- **Data for this exercise**:

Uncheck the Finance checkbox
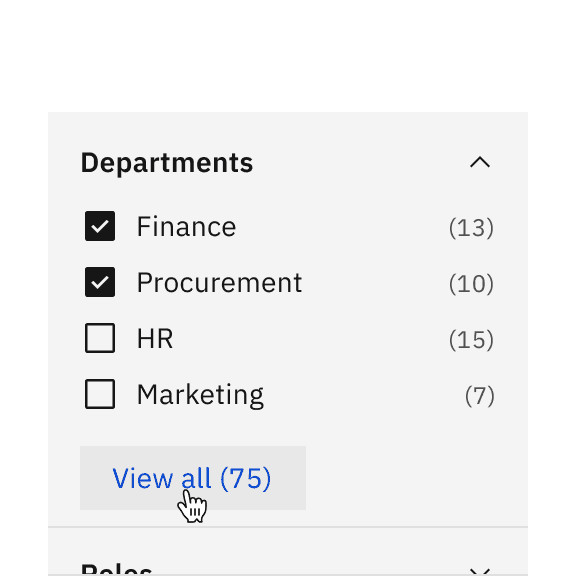 [x=100, y=226]
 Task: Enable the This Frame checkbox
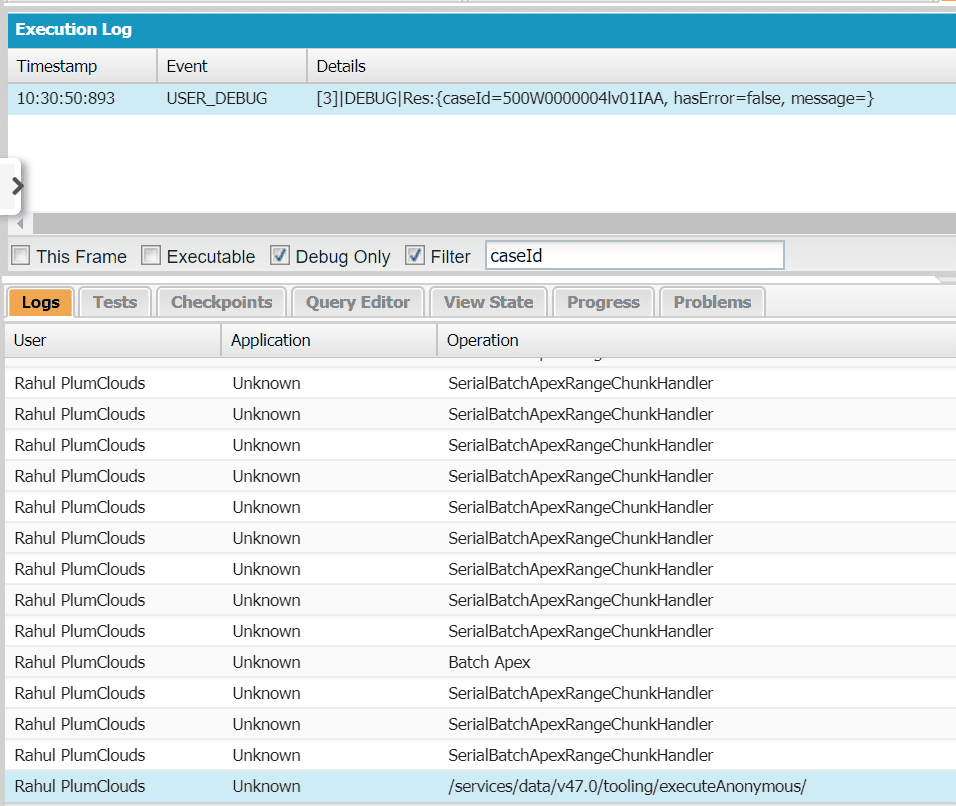[20, 256]
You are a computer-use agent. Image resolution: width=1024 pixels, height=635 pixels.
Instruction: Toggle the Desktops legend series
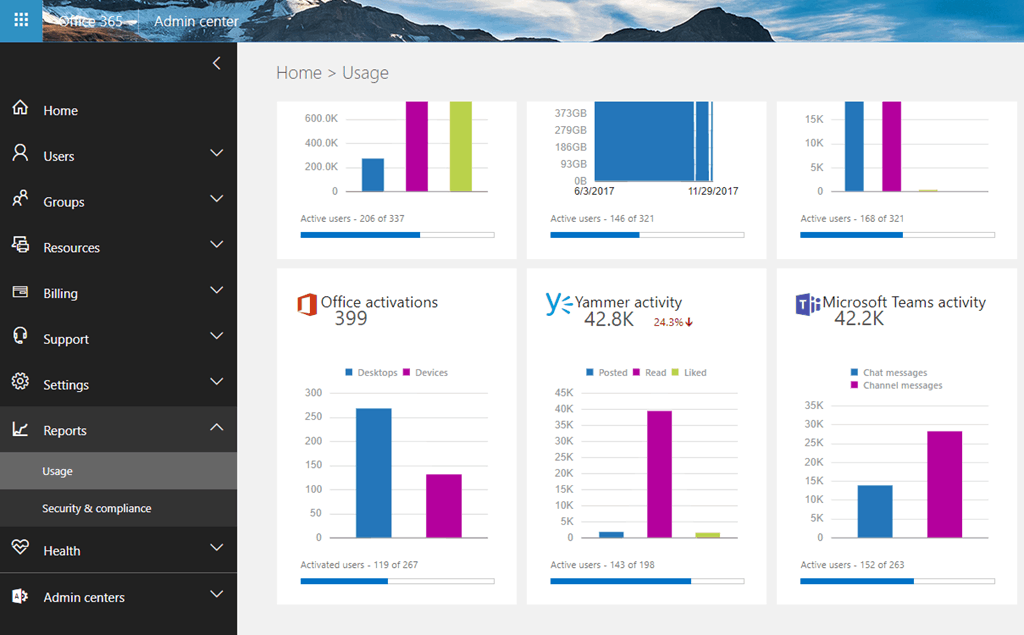click(x=370, y=372)
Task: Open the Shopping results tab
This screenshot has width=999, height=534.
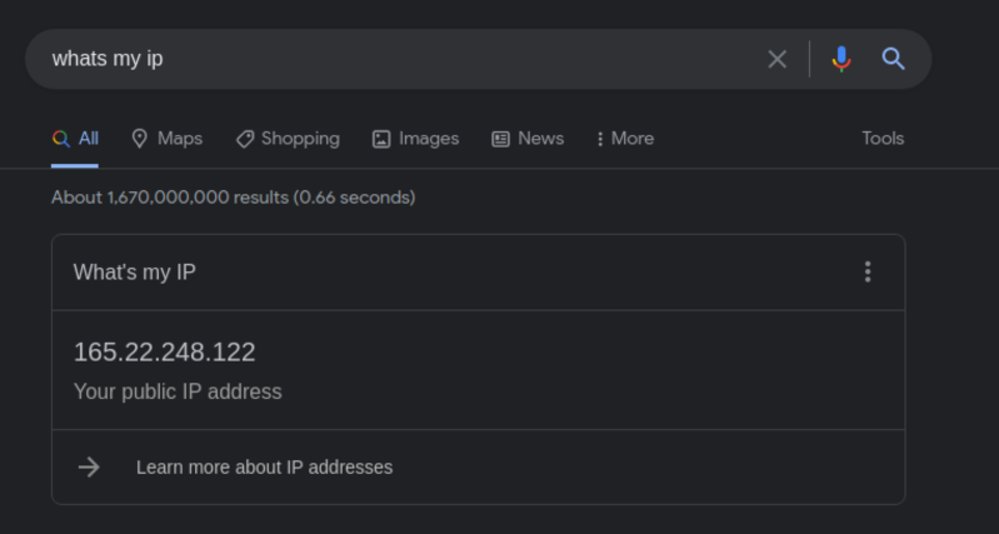Action: pos(287,138)
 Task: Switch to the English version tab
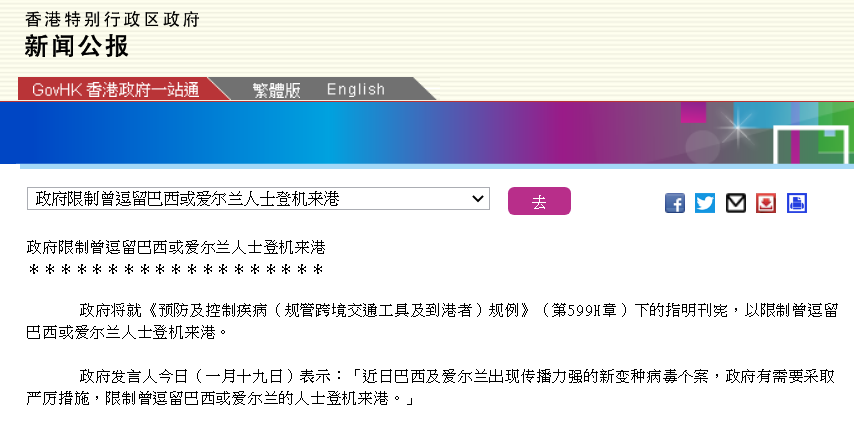tap(355, 89)
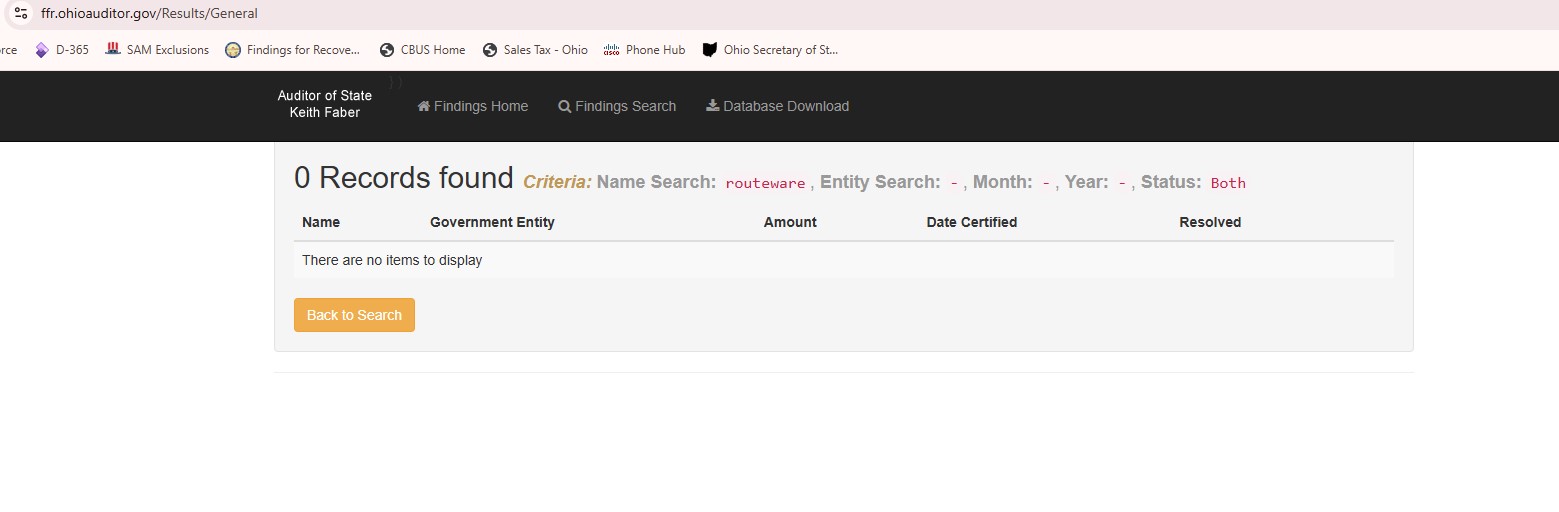Viewport: 1559px width, 512px height.
Task: Open the Sales Tax - Ohio bookmark
Action: pyautogui.click(x=535, y=50)
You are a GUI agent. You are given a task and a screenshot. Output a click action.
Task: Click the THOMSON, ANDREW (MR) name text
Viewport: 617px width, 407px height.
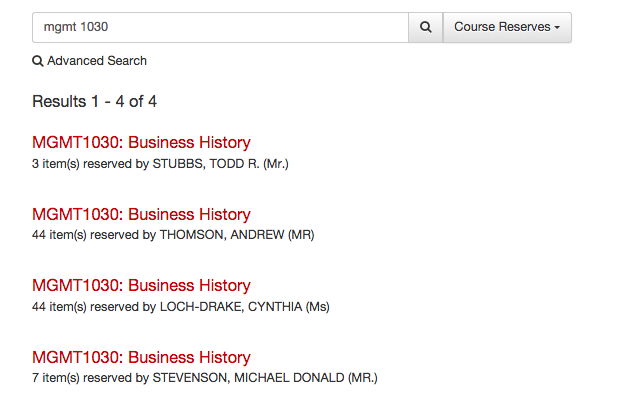click(237, 235)
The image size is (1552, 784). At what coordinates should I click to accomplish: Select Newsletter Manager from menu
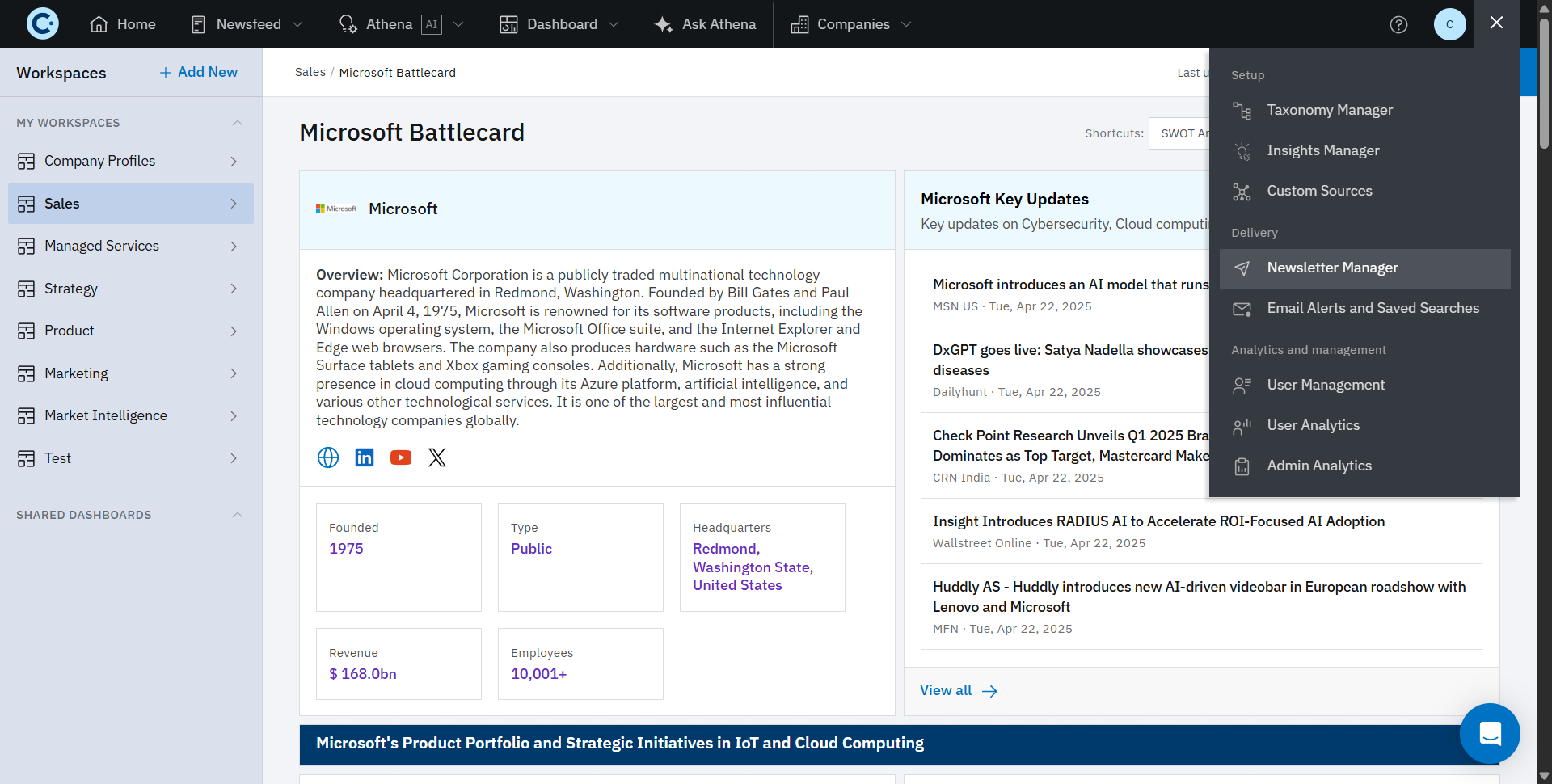1332,268

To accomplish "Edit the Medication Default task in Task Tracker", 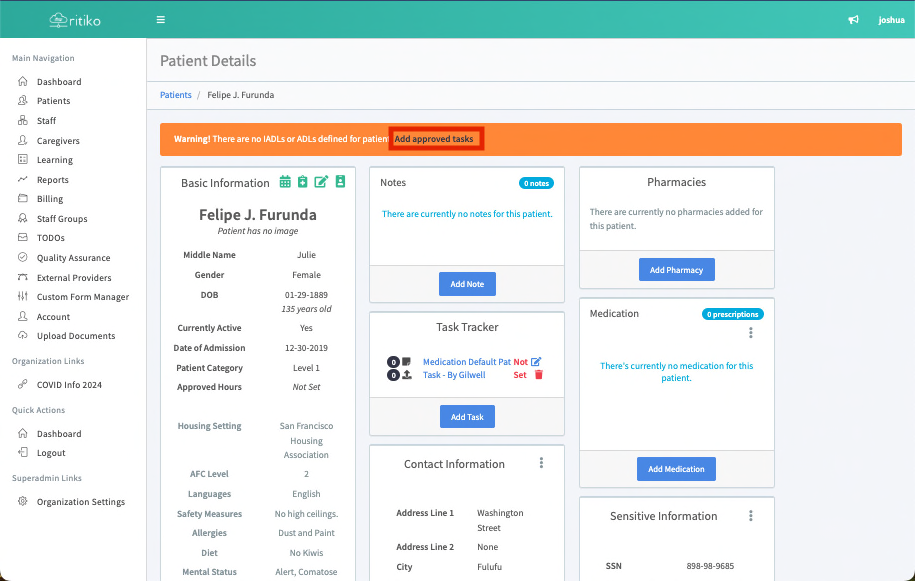I will (x=536, y=362).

- **The problem**: The exact lines from the beginning of the data through the one that contains "Task: Open the Shopping results tab" must be given again, both ends included, and pictures must be left out.

- **Exercise result**:
Uncheck the Finance checkbox
 [x=100, y=226]
 Task: Enable the This Frame checkbox
[20, 256]
You are a computer-use agent. Image resolution: width=1024 pixels, height=635 pixels.
Instruction: Toggle the Desktops legend series
click(x=370, y=372)
Task: Open the Shopping results tab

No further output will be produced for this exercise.